• DESCRIPTION OF THE TASK: Count every line of the listing where the string "computer" occurs, and reply with the count alone.

• RECORDS SUPPLIED:
·····
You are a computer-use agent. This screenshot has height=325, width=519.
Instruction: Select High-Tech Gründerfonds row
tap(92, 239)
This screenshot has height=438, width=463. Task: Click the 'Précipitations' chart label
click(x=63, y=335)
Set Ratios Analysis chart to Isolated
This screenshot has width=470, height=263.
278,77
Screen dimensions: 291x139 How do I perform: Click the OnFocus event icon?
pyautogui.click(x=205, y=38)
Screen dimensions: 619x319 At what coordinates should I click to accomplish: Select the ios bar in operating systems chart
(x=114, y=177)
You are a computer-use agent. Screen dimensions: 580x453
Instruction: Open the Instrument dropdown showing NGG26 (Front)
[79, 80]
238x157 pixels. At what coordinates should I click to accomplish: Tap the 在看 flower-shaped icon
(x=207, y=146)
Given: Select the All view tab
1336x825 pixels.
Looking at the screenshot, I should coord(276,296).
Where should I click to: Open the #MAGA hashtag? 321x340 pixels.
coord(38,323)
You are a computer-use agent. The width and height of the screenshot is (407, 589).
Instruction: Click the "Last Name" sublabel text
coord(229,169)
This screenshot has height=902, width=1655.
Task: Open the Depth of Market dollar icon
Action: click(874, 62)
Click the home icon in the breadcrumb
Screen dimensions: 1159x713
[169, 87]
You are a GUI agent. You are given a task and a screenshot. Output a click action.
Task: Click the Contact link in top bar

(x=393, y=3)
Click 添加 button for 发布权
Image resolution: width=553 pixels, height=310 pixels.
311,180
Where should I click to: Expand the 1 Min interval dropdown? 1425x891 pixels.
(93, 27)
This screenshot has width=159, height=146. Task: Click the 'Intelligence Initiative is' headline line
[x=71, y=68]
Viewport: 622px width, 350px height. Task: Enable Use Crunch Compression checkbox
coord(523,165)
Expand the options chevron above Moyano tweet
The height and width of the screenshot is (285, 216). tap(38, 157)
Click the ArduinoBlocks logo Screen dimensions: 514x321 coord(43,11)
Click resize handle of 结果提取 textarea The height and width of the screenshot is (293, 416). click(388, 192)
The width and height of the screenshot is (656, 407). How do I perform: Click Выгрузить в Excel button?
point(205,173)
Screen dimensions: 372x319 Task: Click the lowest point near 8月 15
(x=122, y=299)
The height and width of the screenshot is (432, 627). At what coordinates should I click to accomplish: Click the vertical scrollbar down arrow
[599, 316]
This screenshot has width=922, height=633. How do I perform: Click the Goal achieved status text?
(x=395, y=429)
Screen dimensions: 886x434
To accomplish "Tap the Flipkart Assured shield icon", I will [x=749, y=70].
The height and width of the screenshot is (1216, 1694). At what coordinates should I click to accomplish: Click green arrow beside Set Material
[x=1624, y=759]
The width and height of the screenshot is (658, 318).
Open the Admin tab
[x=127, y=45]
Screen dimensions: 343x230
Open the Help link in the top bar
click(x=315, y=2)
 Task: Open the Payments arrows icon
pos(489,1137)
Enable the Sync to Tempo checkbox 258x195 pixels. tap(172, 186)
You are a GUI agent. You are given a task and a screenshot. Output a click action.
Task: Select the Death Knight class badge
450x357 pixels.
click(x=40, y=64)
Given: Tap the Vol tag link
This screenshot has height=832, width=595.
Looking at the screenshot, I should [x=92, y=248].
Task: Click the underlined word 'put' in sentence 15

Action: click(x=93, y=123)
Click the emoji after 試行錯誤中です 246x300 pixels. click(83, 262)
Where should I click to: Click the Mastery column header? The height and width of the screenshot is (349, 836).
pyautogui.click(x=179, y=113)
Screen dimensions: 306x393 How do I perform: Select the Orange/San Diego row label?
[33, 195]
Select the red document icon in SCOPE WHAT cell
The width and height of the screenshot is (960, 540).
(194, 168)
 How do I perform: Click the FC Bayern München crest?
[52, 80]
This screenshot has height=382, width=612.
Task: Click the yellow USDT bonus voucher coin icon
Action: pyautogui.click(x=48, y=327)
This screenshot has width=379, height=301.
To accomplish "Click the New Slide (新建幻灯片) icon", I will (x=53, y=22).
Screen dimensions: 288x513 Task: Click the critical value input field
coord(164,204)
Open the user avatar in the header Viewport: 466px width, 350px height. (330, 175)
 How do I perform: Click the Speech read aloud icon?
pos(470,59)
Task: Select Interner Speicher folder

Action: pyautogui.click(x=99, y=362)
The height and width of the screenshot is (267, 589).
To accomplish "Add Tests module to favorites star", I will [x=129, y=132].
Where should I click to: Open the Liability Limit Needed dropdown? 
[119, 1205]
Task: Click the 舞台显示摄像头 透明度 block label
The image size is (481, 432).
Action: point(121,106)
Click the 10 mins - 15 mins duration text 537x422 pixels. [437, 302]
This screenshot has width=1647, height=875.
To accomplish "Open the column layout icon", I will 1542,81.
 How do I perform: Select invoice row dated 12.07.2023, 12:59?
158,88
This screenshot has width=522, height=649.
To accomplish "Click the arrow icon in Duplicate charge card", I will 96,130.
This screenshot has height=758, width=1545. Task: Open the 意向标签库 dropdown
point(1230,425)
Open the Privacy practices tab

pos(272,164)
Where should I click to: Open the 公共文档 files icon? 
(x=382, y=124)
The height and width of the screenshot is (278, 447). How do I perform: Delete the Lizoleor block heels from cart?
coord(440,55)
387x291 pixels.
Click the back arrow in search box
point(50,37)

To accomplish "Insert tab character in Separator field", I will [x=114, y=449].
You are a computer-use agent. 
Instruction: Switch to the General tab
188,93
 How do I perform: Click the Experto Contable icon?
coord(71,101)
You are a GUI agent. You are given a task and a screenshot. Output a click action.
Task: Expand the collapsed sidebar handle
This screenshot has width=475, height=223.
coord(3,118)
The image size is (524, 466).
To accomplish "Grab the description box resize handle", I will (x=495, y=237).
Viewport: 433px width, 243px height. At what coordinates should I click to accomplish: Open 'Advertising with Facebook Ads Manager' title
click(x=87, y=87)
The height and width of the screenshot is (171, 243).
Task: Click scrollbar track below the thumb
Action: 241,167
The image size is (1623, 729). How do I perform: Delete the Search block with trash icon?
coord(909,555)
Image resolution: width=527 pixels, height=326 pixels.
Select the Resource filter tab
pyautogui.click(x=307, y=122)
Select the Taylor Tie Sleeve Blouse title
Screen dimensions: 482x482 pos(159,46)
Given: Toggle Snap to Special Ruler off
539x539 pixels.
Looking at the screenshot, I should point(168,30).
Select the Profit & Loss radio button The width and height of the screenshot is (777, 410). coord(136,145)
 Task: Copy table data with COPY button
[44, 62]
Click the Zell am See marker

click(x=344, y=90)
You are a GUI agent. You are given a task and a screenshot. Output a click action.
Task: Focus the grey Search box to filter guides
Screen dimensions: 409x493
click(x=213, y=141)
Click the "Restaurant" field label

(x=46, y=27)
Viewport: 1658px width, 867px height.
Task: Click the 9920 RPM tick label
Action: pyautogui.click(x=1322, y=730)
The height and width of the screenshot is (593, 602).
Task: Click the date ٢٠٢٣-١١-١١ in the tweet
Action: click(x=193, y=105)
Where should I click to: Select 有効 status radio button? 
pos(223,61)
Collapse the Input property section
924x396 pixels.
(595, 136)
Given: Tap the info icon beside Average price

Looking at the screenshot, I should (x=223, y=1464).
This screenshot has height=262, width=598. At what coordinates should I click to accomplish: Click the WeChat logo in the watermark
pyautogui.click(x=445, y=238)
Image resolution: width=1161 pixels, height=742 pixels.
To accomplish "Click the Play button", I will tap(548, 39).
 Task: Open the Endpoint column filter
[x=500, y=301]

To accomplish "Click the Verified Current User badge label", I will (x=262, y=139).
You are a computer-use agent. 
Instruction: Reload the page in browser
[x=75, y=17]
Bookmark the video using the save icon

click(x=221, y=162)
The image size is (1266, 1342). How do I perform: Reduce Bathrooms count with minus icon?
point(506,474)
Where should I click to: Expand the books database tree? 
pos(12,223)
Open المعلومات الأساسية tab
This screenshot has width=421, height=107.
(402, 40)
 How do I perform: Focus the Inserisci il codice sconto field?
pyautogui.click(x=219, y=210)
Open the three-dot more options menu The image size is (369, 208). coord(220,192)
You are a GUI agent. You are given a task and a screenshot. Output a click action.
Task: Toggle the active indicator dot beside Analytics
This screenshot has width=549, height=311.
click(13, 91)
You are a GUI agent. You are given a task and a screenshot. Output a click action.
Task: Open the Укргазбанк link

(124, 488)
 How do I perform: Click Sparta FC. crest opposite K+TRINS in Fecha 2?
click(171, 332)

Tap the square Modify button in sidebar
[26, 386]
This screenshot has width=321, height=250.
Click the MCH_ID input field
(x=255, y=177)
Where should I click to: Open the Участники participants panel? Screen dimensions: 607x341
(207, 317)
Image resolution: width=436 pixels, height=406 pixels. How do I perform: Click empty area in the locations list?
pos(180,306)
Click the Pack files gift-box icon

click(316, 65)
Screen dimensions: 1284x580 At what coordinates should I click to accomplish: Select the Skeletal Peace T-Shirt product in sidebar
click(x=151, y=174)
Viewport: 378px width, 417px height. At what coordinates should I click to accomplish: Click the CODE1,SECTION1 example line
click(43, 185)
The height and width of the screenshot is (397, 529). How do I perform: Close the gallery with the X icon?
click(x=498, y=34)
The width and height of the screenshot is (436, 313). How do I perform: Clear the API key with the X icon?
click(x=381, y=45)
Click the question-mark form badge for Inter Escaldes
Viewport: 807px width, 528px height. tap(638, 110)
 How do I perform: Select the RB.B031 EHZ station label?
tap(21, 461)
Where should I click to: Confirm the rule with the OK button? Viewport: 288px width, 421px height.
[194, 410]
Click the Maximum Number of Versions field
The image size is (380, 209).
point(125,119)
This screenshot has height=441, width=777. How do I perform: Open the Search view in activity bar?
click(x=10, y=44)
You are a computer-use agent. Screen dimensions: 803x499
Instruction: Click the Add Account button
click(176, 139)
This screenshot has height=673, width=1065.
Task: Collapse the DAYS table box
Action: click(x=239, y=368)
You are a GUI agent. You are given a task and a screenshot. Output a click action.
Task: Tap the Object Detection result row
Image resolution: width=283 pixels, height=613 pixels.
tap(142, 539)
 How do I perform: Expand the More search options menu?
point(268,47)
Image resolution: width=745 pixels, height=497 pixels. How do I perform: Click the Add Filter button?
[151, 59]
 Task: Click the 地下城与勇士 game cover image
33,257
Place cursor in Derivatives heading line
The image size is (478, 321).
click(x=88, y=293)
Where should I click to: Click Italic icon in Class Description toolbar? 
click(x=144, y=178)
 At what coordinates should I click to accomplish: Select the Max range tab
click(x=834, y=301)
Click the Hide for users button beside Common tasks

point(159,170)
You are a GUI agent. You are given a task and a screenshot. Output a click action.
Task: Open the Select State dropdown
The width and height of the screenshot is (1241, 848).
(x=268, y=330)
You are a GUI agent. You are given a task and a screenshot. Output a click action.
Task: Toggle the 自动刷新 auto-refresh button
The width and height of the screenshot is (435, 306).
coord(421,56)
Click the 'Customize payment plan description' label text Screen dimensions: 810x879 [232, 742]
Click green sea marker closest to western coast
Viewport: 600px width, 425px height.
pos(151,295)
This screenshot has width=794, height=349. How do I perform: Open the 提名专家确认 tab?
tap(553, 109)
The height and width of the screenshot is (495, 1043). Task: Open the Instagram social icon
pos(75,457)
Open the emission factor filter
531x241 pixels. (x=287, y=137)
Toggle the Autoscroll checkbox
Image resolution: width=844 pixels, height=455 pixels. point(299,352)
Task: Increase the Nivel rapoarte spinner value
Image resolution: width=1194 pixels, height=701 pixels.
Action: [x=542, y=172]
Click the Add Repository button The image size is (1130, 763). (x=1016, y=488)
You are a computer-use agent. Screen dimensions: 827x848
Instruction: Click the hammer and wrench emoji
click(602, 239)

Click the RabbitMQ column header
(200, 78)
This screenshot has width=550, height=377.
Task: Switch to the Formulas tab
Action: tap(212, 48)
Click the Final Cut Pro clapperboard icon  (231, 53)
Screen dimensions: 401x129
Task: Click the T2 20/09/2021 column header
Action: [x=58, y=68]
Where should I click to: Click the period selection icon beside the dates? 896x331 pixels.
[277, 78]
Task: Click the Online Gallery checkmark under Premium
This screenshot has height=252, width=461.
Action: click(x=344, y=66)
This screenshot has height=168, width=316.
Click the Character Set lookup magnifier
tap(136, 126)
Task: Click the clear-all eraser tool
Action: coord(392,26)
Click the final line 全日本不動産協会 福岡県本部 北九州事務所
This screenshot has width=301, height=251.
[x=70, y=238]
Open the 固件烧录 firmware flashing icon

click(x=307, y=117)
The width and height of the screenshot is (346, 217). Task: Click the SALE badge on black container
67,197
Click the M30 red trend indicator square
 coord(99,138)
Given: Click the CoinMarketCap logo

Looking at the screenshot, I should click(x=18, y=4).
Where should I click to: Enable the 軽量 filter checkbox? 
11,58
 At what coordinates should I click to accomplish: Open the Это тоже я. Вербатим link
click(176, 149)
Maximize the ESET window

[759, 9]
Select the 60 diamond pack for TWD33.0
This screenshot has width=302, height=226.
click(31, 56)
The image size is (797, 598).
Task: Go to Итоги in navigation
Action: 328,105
·····
• ANSWER SPACE: 7